2. Realize and understand this: “If you say yes to something, you’re saying no to everything else. If you want to say no to something, realize that allows you to say yes to something else.” This is the true power of saying no: freeing up time so you can say yes to the things that matter most to you.
“If you say yes to something, you’re saying no to everything else.”
Or, in economic terms, each opportunity taken also has with it an accompanying “opportunity cost.” For the balance of the post series, see the Evernote blog (part 1, part 2, part 3). Joshua’s book, The More of Less (WaterBrook, 2016) can be found on Amazon.
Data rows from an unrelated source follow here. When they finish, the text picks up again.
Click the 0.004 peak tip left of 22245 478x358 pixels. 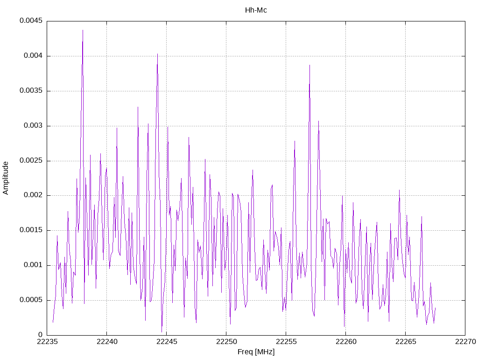pyautogui.click(x=157, y=55)
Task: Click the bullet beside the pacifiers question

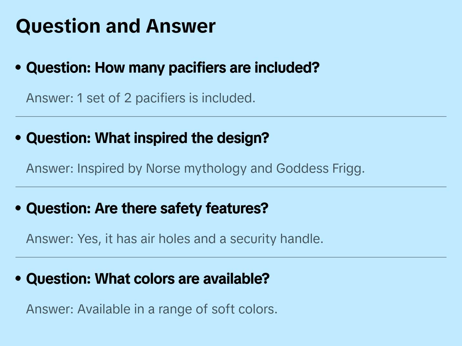Action: (x=18, y=68)
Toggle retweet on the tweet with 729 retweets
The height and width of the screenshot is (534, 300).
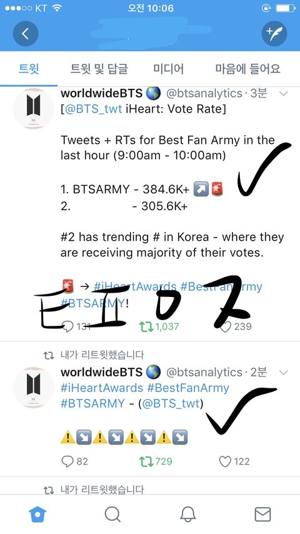point(146,461)
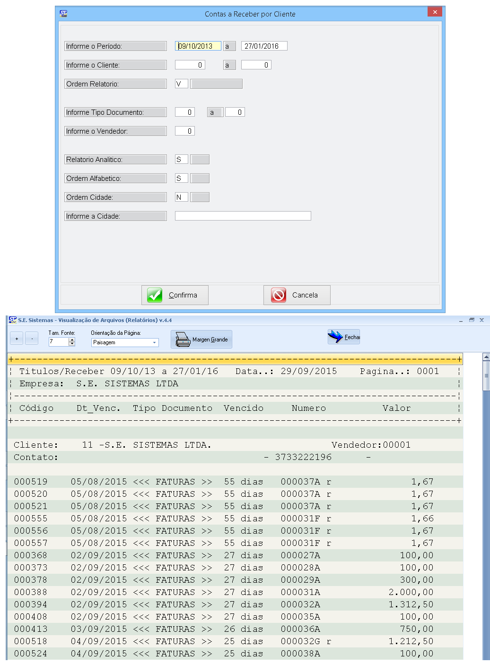Click the Relatorio Analitico S field
This screenshot has width=490, height=663.
point(181,160)
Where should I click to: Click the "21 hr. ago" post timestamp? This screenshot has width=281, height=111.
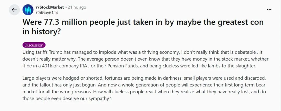[x=77, y=7]
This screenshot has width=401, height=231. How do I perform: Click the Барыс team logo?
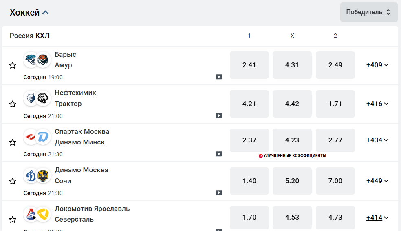coord(31,60)
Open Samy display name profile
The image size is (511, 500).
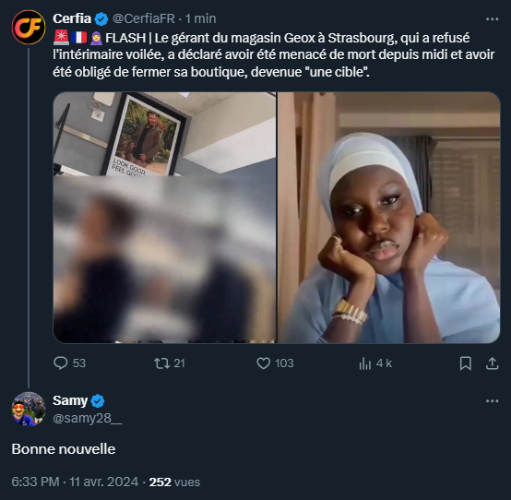tap(70, 401)
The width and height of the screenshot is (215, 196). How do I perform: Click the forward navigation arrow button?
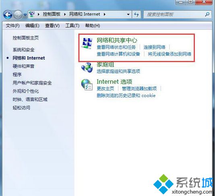(18, 14)
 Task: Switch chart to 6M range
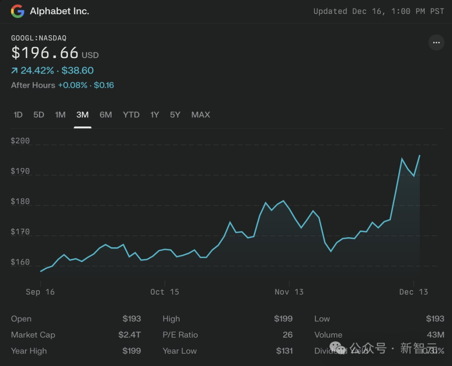pyautogui.click(x=105, y=115)
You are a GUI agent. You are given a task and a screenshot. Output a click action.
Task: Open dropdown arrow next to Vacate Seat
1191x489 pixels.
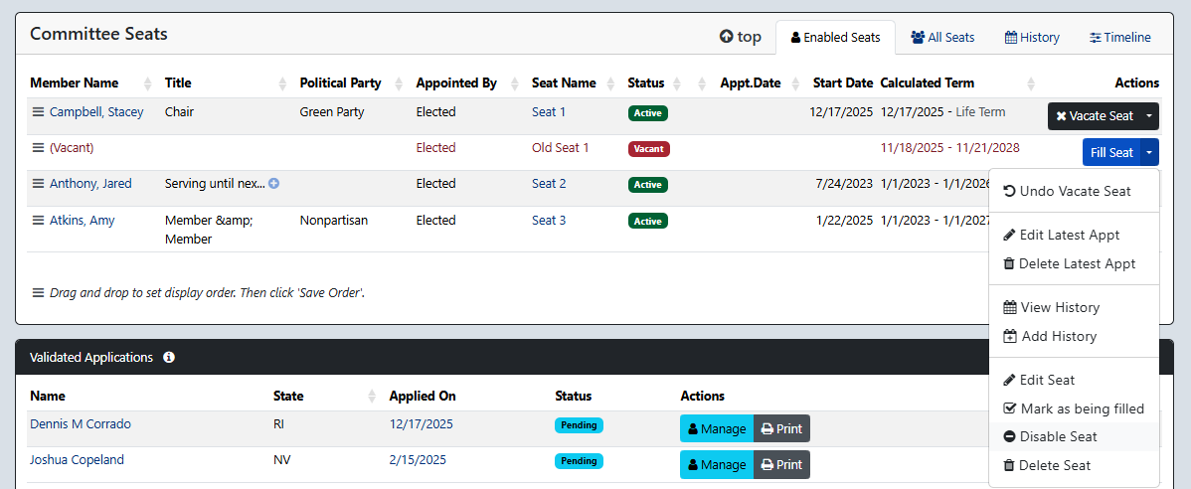(1149, 116)
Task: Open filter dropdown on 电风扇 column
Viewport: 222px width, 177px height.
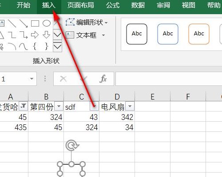Action: coord(130,106)
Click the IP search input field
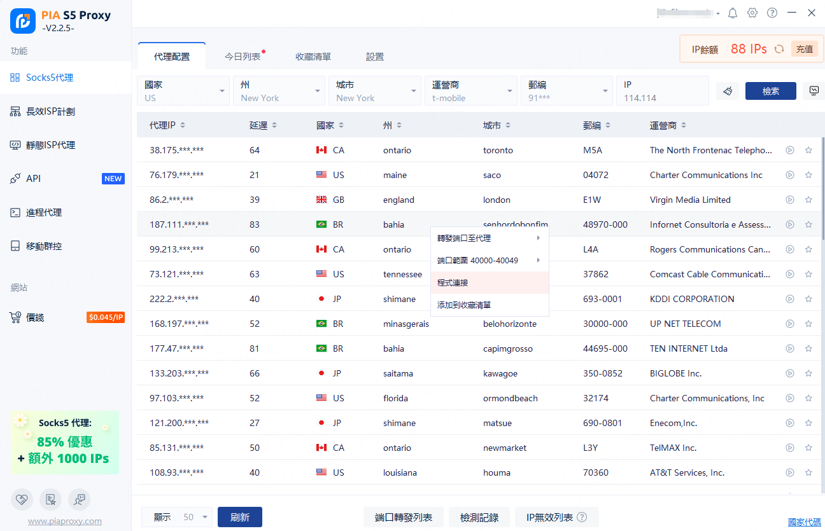Screen dimensions: 825x531 point(662,98)
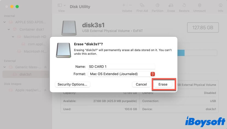Cancel the erase dialog
Screen dimensions: 227x129
pos(141,84)
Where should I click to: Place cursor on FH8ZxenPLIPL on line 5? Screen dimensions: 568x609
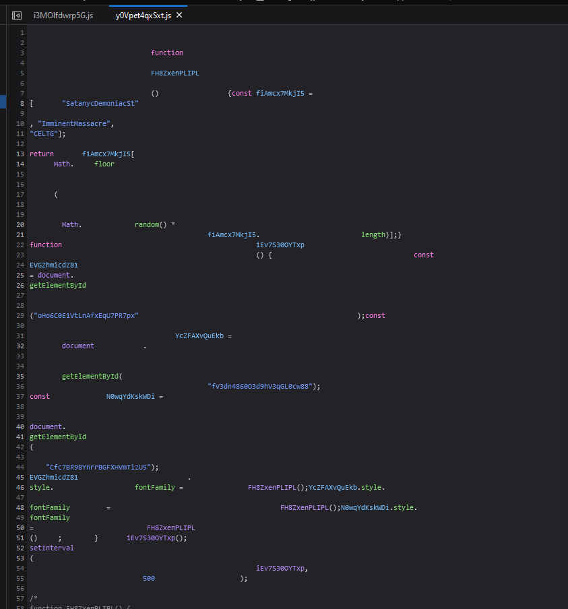pos(175,73)
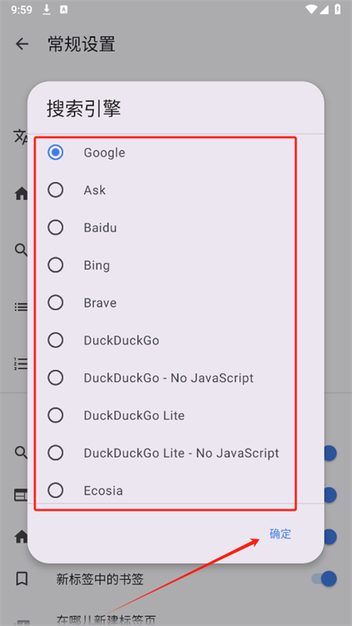This screenshot has height=626, width=352.
Task: Click the battery icon in status bar
Action: click(x=338, y=9)
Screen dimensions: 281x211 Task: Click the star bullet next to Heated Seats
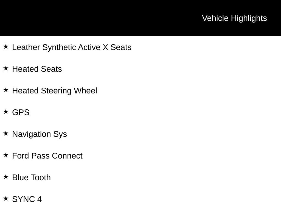pos(6,68)
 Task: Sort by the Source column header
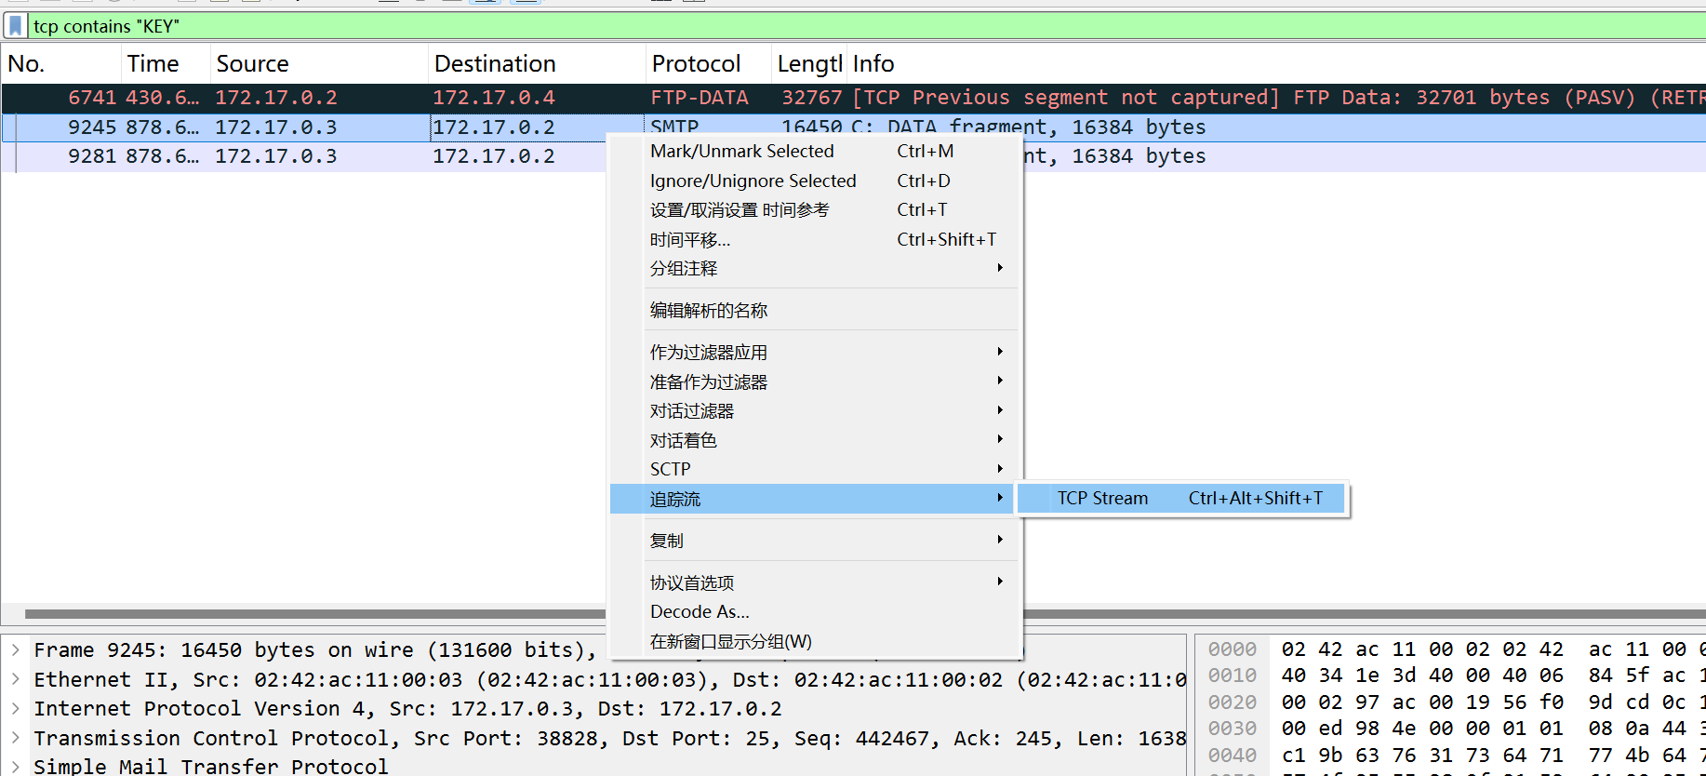252,63
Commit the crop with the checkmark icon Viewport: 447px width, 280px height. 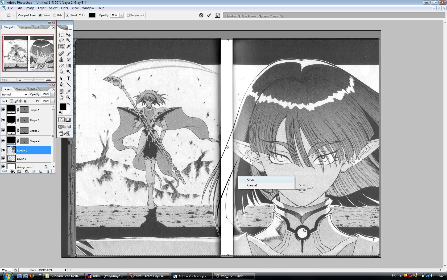click(x=209, y=15)
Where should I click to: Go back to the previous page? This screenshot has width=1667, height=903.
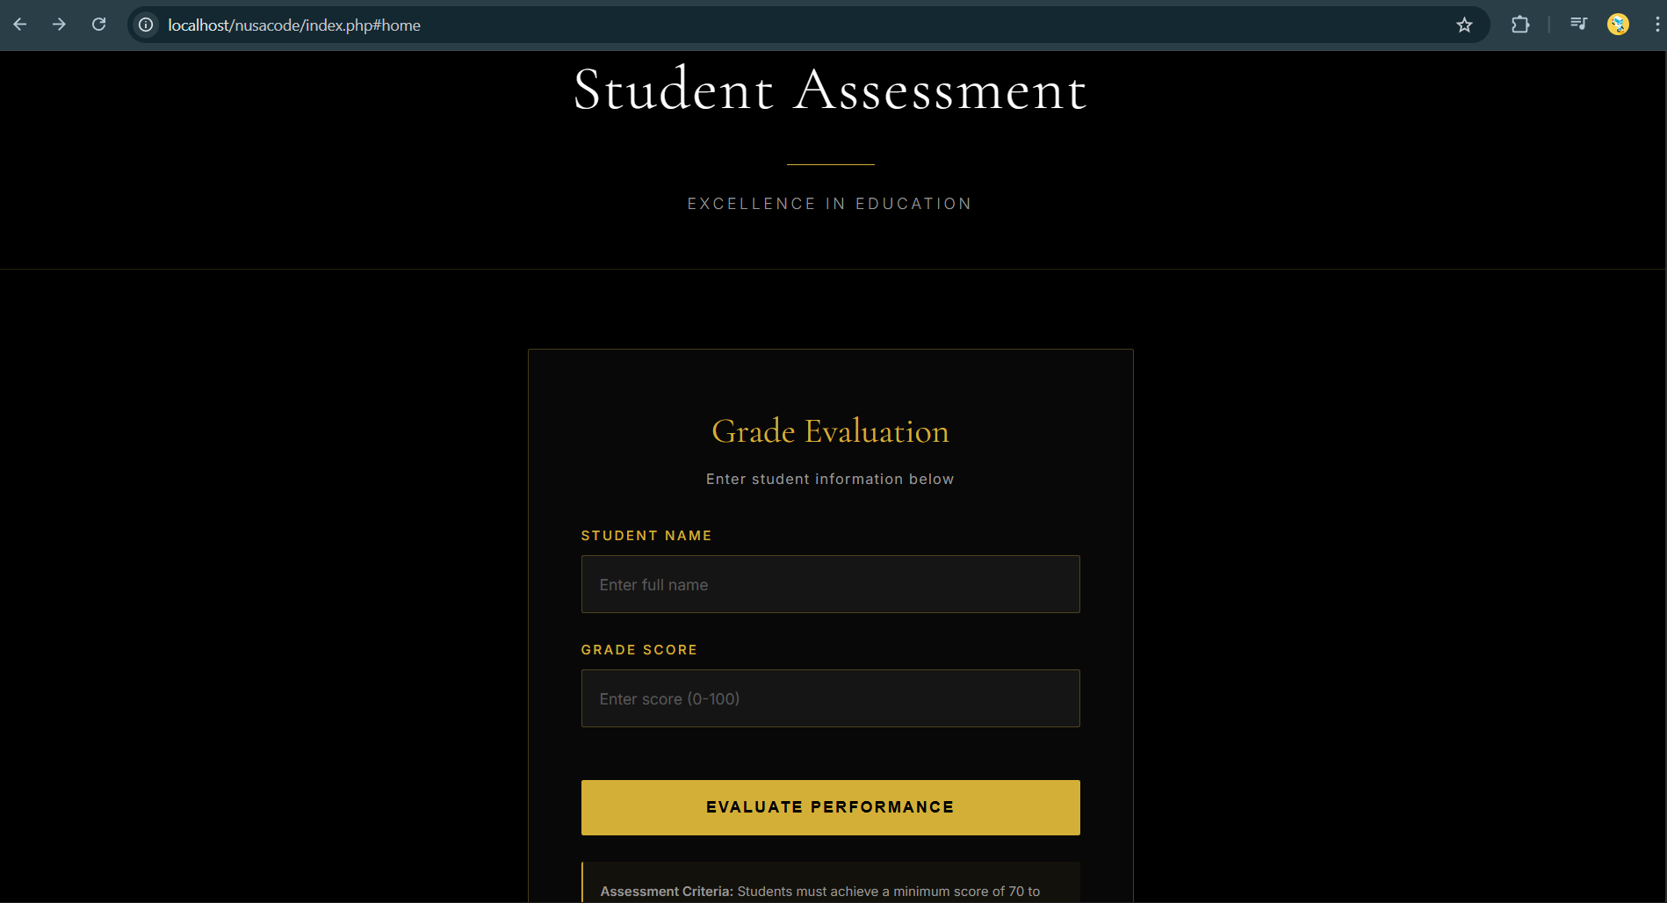[20, 25]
Over at Becoming Minimalist, Joshua Becker offers some personal introspection on a paradigmatic case of forgetting a couple’s names. In part, Becker narrates,
I was sad that I wasn’t able to remember something as simple as the names of two people I very much enjoyed meeting.
And suddenly it struck me.
I entered the conversation—as I do so often—with the desire to be known rather than to know. I was trying so hard to say something impressive or witty or intelligent that I entirely missed what they were saying on the other side of the conversation.
I wanted them to know my name more than I wanted to know theirs.
For the rest of the post, see Becoming Minimalist. Intentionality of engagement in a conversation and interest in a new acquaintance does seem strongly to correlate with how well names “stick” to faces.
Another but perhaps less clear variety of the same phenomenon would probably be the “listening with the intent to reply” that Stephen Covey advises against so repeatedly. Ostensibly, it might be interest in the content of the conversation or the subject matter, but might the driver be a desire to be (known as) the one who contributes a certain point to the conversation in a certain way?